*** Extracted entries Section Begins ***
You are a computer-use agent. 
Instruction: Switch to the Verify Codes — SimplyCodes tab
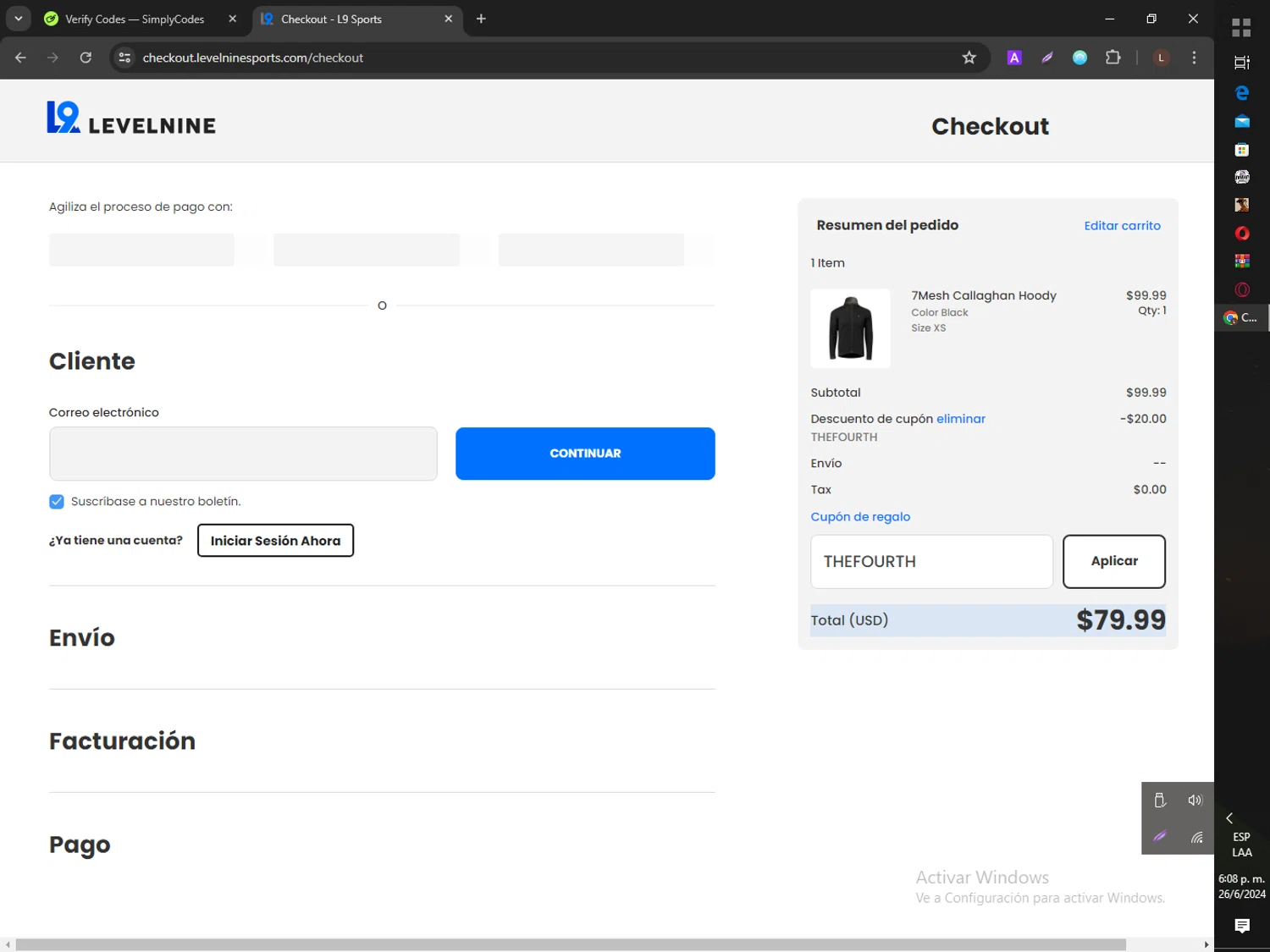click(x=135, y=19)
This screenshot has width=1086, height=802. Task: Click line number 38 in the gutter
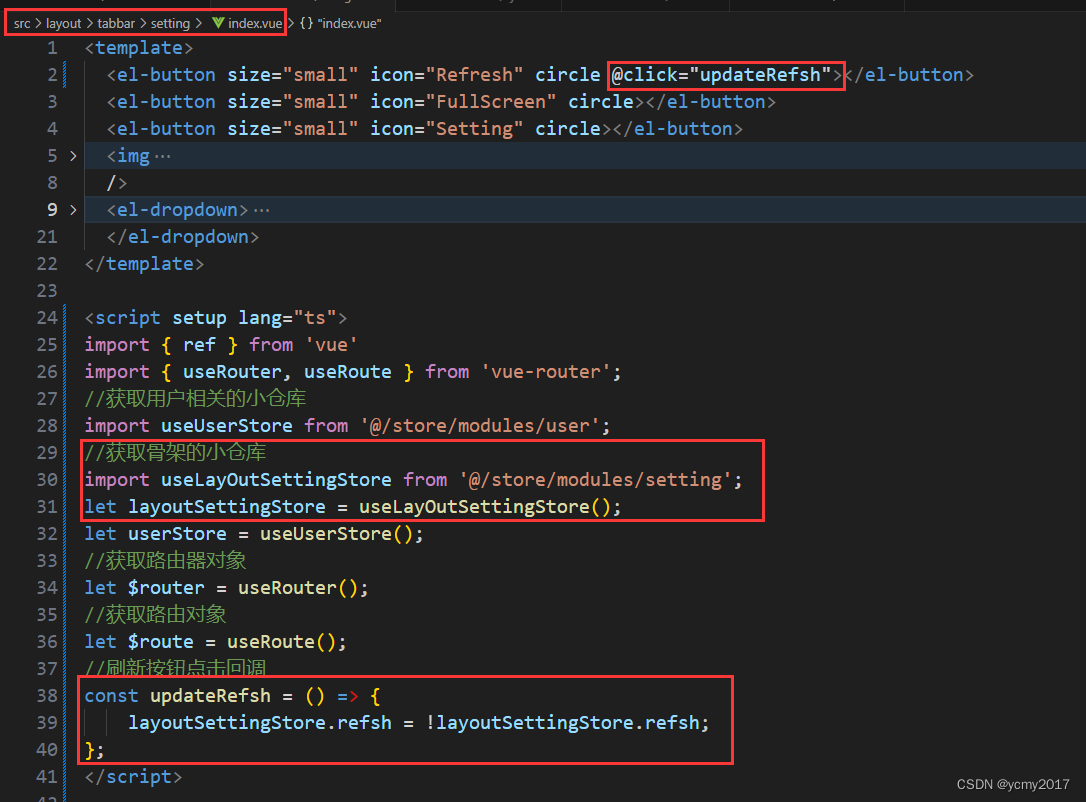click(x=46, y=695)
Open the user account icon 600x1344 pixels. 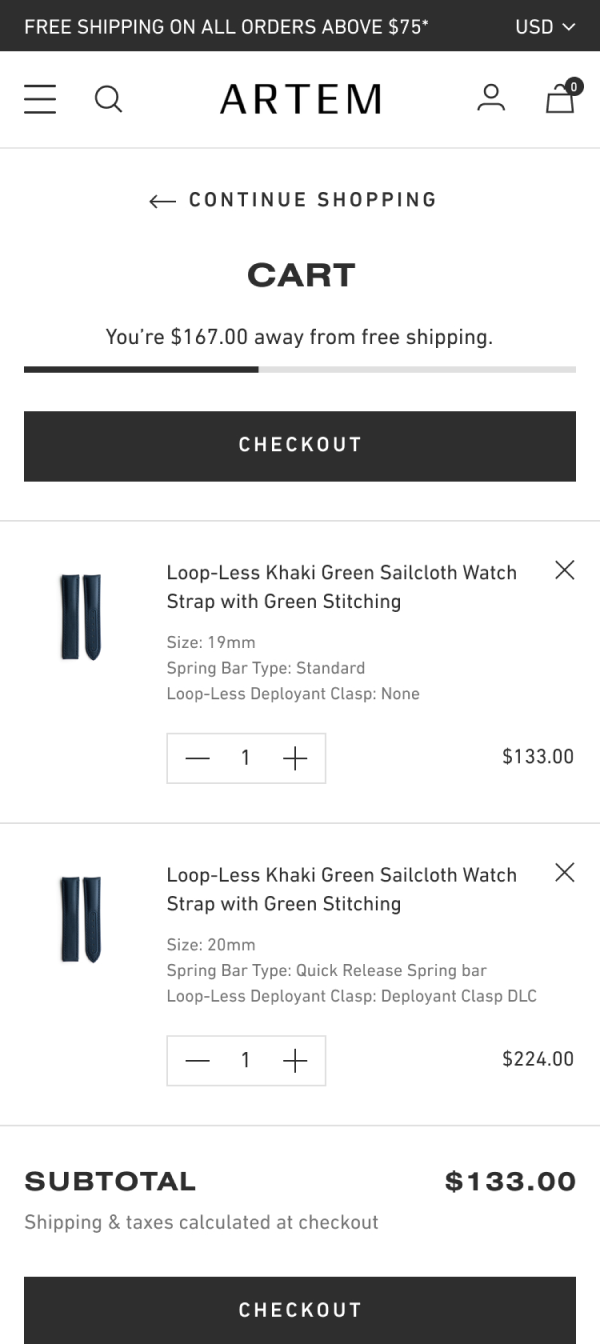pos(491,98)
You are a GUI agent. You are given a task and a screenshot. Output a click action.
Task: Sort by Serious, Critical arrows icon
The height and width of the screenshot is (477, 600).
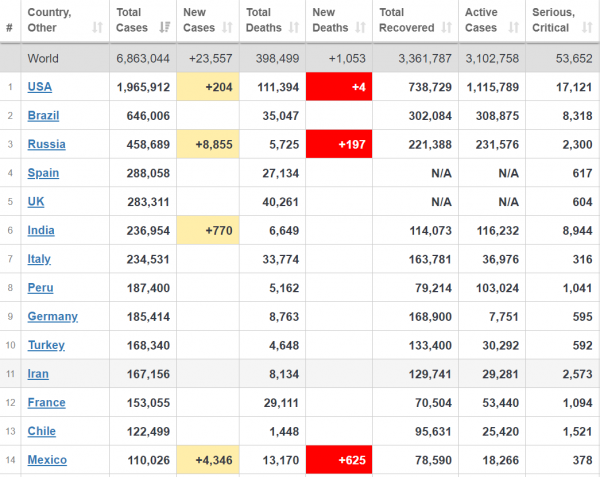click(587, 28)
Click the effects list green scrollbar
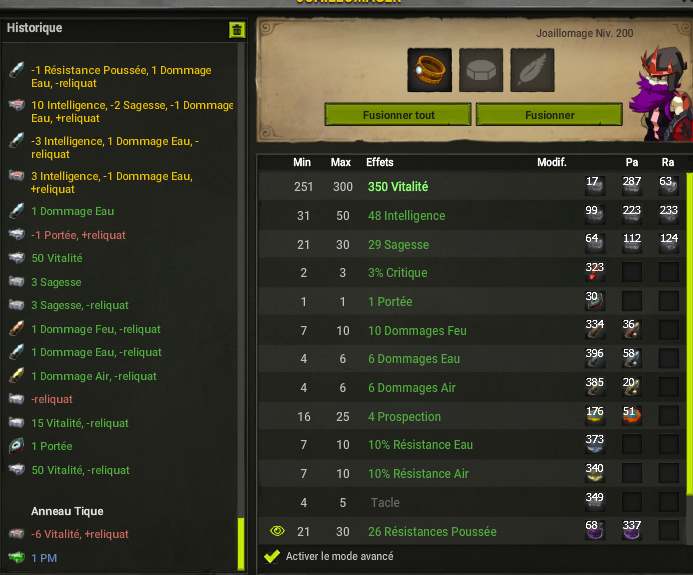 point(689,334)
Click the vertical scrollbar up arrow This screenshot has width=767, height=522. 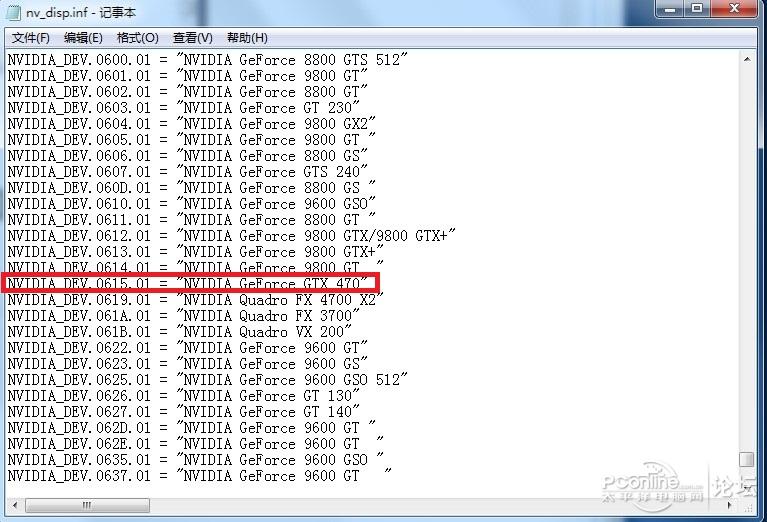[747, 59]
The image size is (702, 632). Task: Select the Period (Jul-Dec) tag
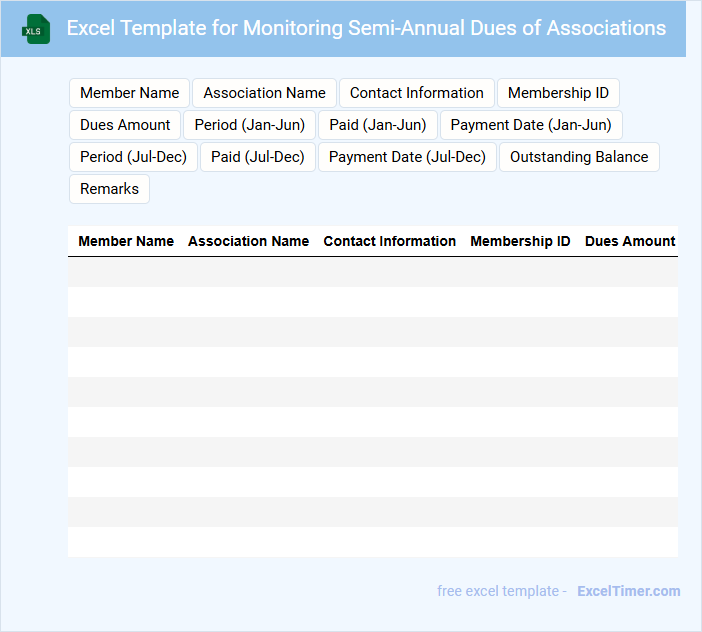tap(133, 157)
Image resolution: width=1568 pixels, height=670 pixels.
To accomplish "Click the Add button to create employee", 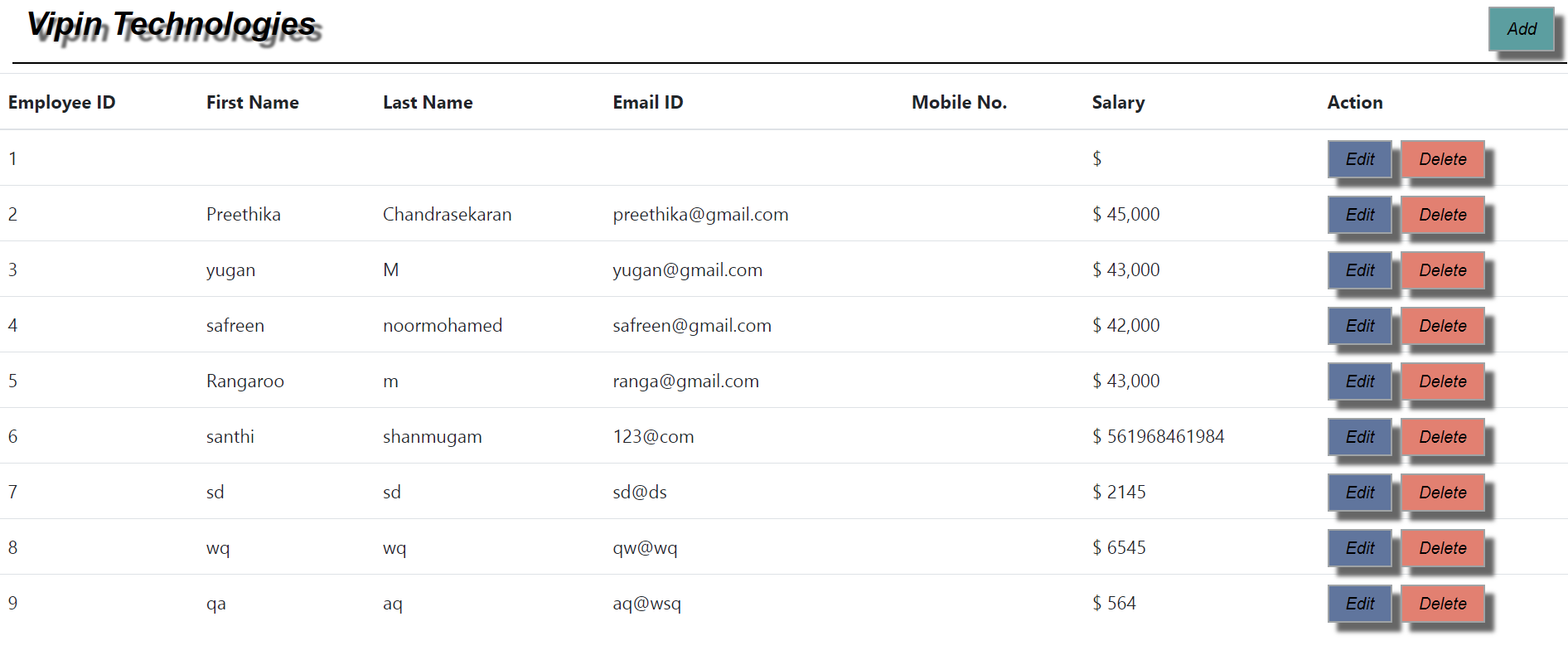I will point(1522,28).
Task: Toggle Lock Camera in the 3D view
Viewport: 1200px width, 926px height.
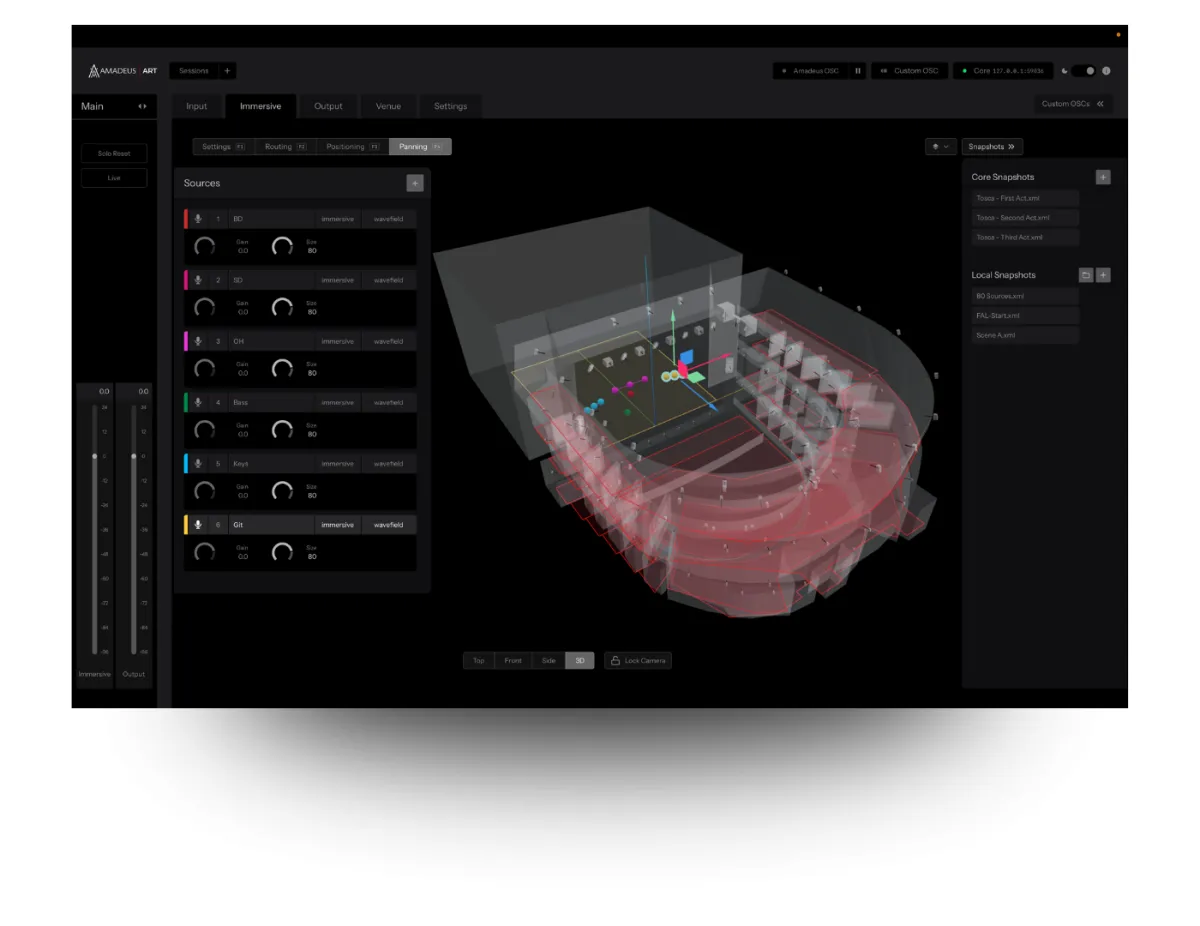Action: 638,661
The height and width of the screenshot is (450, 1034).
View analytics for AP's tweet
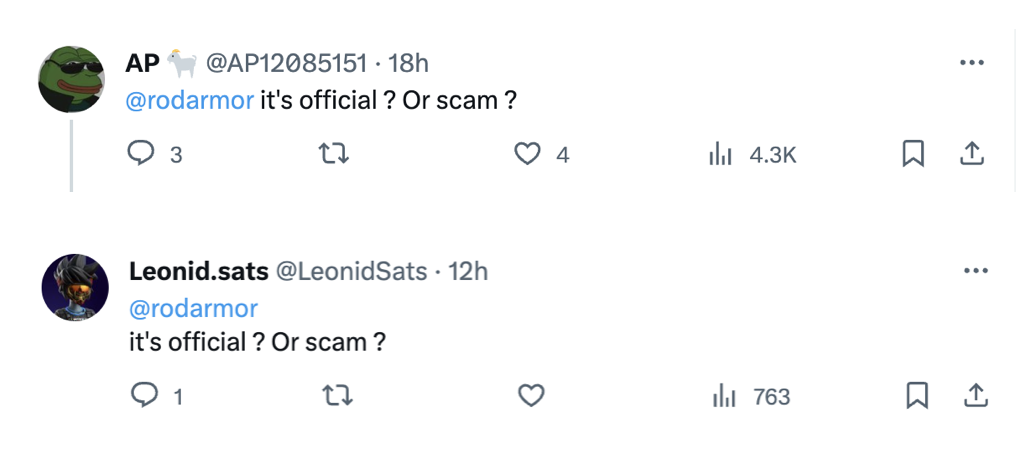(x=721, y=154)
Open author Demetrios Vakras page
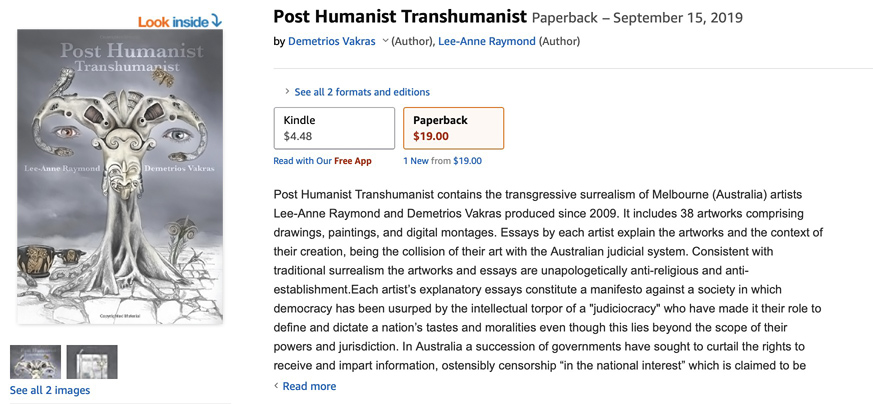Viewport: 873px width, 404px height. click(x=330, y=41)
*** Extracted entries Section Ends ***
-- Exercise goal --
Your answer should consist solely of the lines from the one with "Task: Toggle Lock Camera in the 3D view" through the last line of the entries, restated word for word, with the pictures omitted.

-- Expected output --
Task: Toggle Lock Camera in the 3D view
Viewport: 1200px width, 926px height.
Action: 638,661
The height and width of the screenshot is (450, 1034).
View analytics for AP's tweet
(x=721, y=154)
Open author Demetrios Vakras page
Viewport: 873px width, 404px height. click(x=330, y=41)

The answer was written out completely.